§ **Supplied passage**
In [1]:
import networkx as nx
from typing import List, Tuple, Dict
import random

from routing_game_utils import *

In [3]:
def mixed(
    G: nx.DiGraph,
    source_sink_pairs: List[Tuple[int, int]],
    latency_functions: Dict,
    max_iterations: int = 1000,
    learning_rate: float = .1,
    marginal_cost_pricing: bool = False,
    sensitivities: List[float] = None,
    verbose: bool = False
):
    # each player's strategy set is represented as a set of available paths from their source to their sink
    paths = get_strategy_sets(G, source_sink_pairs)
    num_players = len(source_sink_pairs)

    # start with no bias for any particular strategy
    logits = [np.array([1.0 for _ in range(len(player_path))]) for player_path in paths]

    # for each player, initialize to random strategy
    random.seed(10)
    current_flow = [random.randint(0, len(paths[player_idx]) - 1) for player_idx in range(num_players)]

    if verbose:
        print('paths ', paths)
        print('starting flow ', current_flow)
        
    iteration = 0

    # debugging information, to make sure players are picked uniformly at random
    picked_players = [0 for _ in range(num_players)]


    historical_avg = [0 for _ in range(num_players)]
    
    while iteration < max_iterations:
        
        if verbose:
            print('-' * 8, 'starting round: ', iteration, '-' * 8)
        iteration += 1

        # previous flows, latencies

        # TODO: can we reduce the amount of times this calculation is called so it's more efficient?
        if (marginal_cost_pricing):
            f_e, player_latencies, total_latency = calculate_edge_flows_taxed(paths, current_flow, latency_functions, sensitivities)
        else:
            f_e, player_latencies, total_latency = calculate_edge_flows(paths, current_flow, latency_functions)
        player_idx = random.randint(0, num_players - 1) # pick a random player
        picked_players[player_idx] += 1

        # get previous latency/path
        prev_latency = player_latencies[player_idx]
        prev_path_idx = current_flow[player_idx]
        prev_path = paths[player_idx][prev_path_idx]

        alpha = 0.2
        prev_utility = -1 * prev_latency

        # update the historical average
        historical_avg[player_idx] = (1 - alpha) * historical_avg[player_idx] + alpha * prev_utility
        
        # construct a new flow
        mixed_strat = softmax(logits[player_idx]) # get a player's mixed strategy from their logits

        # even if we were at the best move, and we pick a worse alternative
        # what would happen is that we would evaluate the alternative to be bad, lower its probability of happening
        # then maybe go back to the best, which by virtue of being the best, we would increase its probability of happening again
        # this way, good moves get rewarded, bad moves get punished probabilistically
        alternative_path_idx = sample_move_skip_index(mixed_strat, prev_path_idx) # pick some alternate move (no point of repeating current move)

§ **The request**
Pick up the mixed-strategy routing game code above right after its last line and continue writing it.

§ **Items**
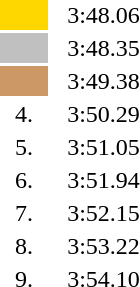
8. [24, 246]
6. [24, 180]
5. [24, 147]
7. [24, 213]
4. [24, 114]
Extract the (x, y) coordinate from the center of the cell holding the provided text.  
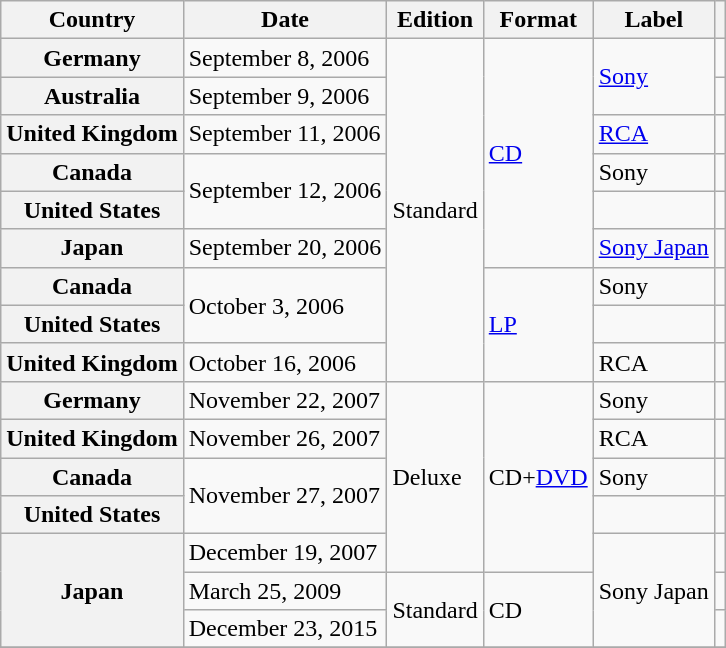
October 16, 2006 (285, 362)
March 25, 2009 (285, 591)
Country (92, 20)
November 26, 2007 (285, 438)
Format (538, 20)
Australia (92, 96)
Edition (435, 20)
December 19, 2007 (285, 553)
LP (538, 324)
September 20, 2006 (285, 248)
Label (654, 20)
November 22, 2007 (285, 400)
September 12, 2006 (285, 191)
September 9, 2006 (285, 96)
November 27, 2007 (285, 496)
CD+DVD (538, 476)
December 23, 2015 (285, 629)
Date (285, 20)
October 3, 2006 (285, 305)
September 11, 2006 (285, 134)
September 8, 2006 (285, 58)
Deluxe (435, 476)
Return (x, y) of the center of cell containing provided text 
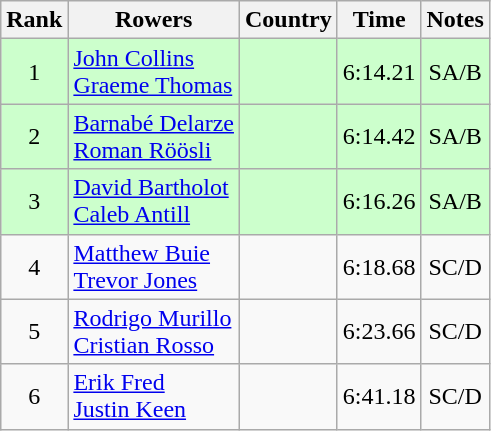
2 (34, 136)
4 (34, 266)
6:41.18 (379, 396)
3 (34, 202)
Matthew BuieTrevor Jones (154, 266)
Rowers (154, 20)
Erik FredJustin Keen (154, 396)
John CollinsGraeme Thomas (154, 72)
Barnabé DelarzeRoman Röösli (154, 136)
6:14.21 (379, 72)
6:23.66 (379, 332)
Country (288, 20)
5 (34, 332)
1 (34, 72)
Time (379, 20)
6:18.68 (379, 266)
Rodrigo MurilloCristian Rosso (154, 332)
Rank (34, 20)
Notes (455, 20)
6:14.42 (379, 136)
6 (34, 396)
David BartholotCaleb Antill (154, 202)
6:16.26 (379, 202)
Scan for the cell matching the given text and deliver its (X, Y) coordinate at center. 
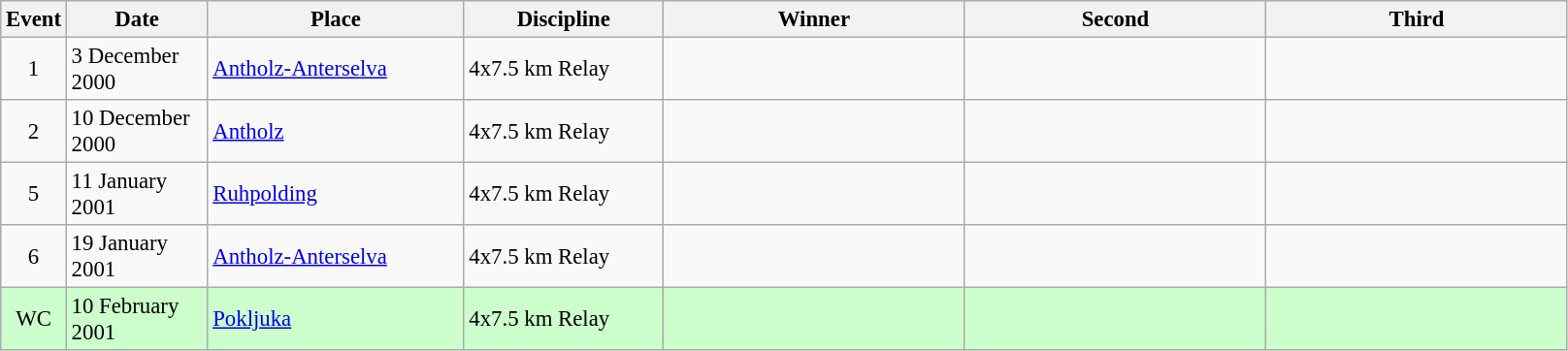
5 (34, 194)
19 January 2001 (137, 256)
Discipline (564, 19)
2 (34, 132)
11 January 2001 (137, 194)
Ruhpolding (336, 194)
1 (34, 70)
Pokljuka (336, 320)
10 December 2000 (137, 132)
Date (137, 19)
Winner (815, 19)
3 December 2000 (137, 70)
Place (336, 19)
10 February 2001 (137, 320)
Third (1417, 19)
Antholz (336, 132)
6 (34, 256)
Event (34, 19)
Second (1116, 19)
WC (34, 320)
Return the [X, Y] coordinate for the center point of the cell that contains the specified text.  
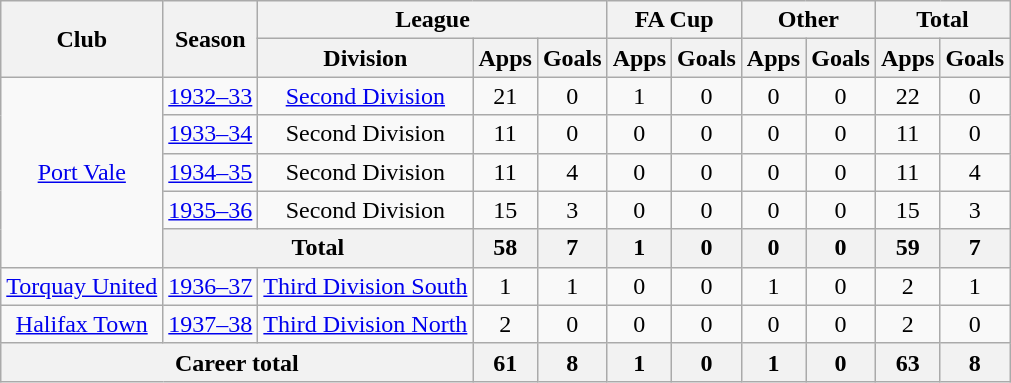
21 [505, 96]
Halifax Town [82, 324]
1932–33 [210, 96]
22 [907, 96]
1933–34 [210, 134]
Division [366, 58]
Third Division North [366, 324]
Third Division South [366, 286]
Port Vale [82, 172]
Torquay United [82, 286]
1934–35 [210, 172]
1936–37 [210, 286]
Club [82, 39]
1935–36 [210, 210]
61 [505, 362]
59 [907, 248]
FA Cup [674, 20]
1937–38 [210, 324]
63 [907, 362]
Career total [237, 362]
Other [808, 20]
League [432, 20]
58 [505, 248]
Season [210, 39]
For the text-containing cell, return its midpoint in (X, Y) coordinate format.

§ **Final answer**
        alternative_path = paths[player_idx][alternative_path_idx]
        if sensitivities:
            s_i = sensitivities[player_idx]
        else:
            s_i = 1

        # debugging information
        if verbose:
            print('picking player', player_idx)
            print('previous latency', prev_latency)
            print('prev path idx', prev_path_idx)
            print('alternative path idx', alternative_path_idx)
            print('alternative_path')

        # develop alternative path
        hypothetical_f_e = f_e.copy()
        demand = 1 # treat each player as controlling 1 unit of demand

        # constructing the alternative flow
        # step 1: Remove player's demand from the path's edges they are currently using
        for i in range(len(prev_path) - 1):
            edge = (prev_path[i], prev_path[i + 1])
            hypothetical_f_e[edge] -= demand

        # step 2: Add player's demand to alternative path edges
        for i in range(len(alternative_path) - 1):
            edge = (alternative_path[i], alternative_path[i + 1])
            hypothetical_f_e[edge] = hypothetical_f_e.get(edge, 0) + demand

        # step 3: Compute latency for the alternative path
        alternative_latency = 0
        for i in range(len(alternative_path) - 1):
            edge = (alternative_path[i], alternative_path[i + 1])
            congestion = hypothetical_f_e[edge]
            f, f_prime = latency_functions[edge]
            if marginal_cost_pricing:
                latency = f(congestion)
                tax = congestion * f_prime(congestion)
                edge_latency =  latency + s_i * tax
            else:
                edge_latency = f(congestion)
            alternative_latency += edge_latency
        
        alternative_util = -1 * alternative_latency

        # get difference between alternative utility and current utility
        # utility is -1 * latency
        # give logit a positive increase for good delta where alternative utility increased
        delta = alternative_util - historical_avg[player_idx]

        # debugging data
        if verbose:
            print('delta', delta)
            print('old logits: ', logits[player_idx])

        # update logits. positive delta = alternative was good, and should be picked more frequently in the future
        logits[player_idx][alternative_path_idx] += learning_rate * delta

        # debugging data
        if verbose:
            print('new logits: ', logits[player_idx])

        current_flow[player_idx] = alternative_path_idx

    # get final mixed strategy profile
    probabilities_profile = [softmax(player_logits).tolist() for player_logits in logits]
    # print(picked_players)
    # paths: strategy sets for each player
    # current_flow: the equilibrium flow. each idx represents a player, each value represents the strategy that the player picked (ex: strategy 0, 1, ...)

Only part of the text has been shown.